### MATERIAL

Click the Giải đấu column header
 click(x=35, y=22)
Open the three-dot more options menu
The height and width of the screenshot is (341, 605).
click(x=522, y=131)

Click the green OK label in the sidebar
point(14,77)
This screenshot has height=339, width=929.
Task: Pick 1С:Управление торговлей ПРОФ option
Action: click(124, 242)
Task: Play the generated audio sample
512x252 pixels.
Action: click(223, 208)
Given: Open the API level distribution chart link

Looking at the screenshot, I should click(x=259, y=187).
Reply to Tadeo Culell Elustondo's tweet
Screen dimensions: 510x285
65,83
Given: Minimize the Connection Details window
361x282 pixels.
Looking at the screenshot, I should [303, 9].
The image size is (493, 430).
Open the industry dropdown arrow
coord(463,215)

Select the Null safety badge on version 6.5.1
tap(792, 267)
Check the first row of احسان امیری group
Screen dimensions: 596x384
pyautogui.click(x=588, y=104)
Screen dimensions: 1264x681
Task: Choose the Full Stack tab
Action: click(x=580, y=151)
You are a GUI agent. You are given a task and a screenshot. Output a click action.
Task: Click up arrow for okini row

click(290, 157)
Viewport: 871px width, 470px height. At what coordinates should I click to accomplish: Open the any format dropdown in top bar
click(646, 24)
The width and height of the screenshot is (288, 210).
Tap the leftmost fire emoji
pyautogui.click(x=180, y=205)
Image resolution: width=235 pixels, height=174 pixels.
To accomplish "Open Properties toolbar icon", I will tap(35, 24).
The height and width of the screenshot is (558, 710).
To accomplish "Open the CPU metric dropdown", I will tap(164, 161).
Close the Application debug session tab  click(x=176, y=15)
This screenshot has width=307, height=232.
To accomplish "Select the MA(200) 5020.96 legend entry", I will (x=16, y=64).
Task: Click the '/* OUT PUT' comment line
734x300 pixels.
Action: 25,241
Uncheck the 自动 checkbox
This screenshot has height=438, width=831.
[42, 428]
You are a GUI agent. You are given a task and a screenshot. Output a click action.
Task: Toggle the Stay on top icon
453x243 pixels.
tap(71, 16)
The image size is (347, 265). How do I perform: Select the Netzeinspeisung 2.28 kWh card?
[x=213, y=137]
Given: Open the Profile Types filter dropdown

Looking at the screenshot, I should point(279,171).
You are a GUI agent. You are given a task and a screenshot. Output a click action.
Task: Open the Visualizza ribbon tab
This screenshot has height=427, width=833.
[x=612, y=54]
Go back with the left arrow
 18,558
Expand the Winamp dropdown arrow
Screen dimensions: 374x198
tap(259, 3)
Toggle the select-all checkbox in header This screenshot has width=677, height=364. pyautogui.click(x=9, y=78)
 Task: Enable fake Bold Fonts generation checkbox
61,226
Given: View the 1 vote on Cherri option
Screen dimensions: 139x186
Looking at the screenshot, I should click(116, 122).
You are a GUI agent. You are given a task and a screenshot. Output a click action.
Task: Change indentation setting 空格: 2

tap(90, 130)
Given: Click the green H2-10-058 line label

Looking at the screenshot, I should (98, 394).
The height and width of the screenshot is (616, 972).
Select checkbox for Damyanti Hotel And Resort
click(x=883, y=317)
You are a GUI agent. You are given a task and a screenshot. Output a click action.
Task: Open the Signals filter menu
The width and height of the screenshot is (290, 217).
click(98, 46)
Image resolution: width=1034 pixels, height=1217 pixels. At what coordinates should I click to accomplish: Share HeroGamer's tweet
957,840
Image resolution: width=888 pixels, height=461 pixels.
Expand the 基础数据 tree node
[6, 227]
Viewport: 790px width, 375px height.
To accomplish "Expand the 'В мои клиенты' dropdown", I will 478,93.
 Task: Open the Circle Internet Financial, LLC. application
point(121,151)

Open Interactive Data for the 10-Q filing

### PROBLEM
List each line of the items above that contains the word "resolution", copying every such line in full.

### ANSWER TO THE TASK
Image resolution: width=235 pixels, height=174 pixels.
Image resolution: width=1034 pixels, height=1217 pixels. At what coordinates should I click to accomplish: Share HeroGamer's tweet
Image resolution: width=888 pixels, height=461 pixels.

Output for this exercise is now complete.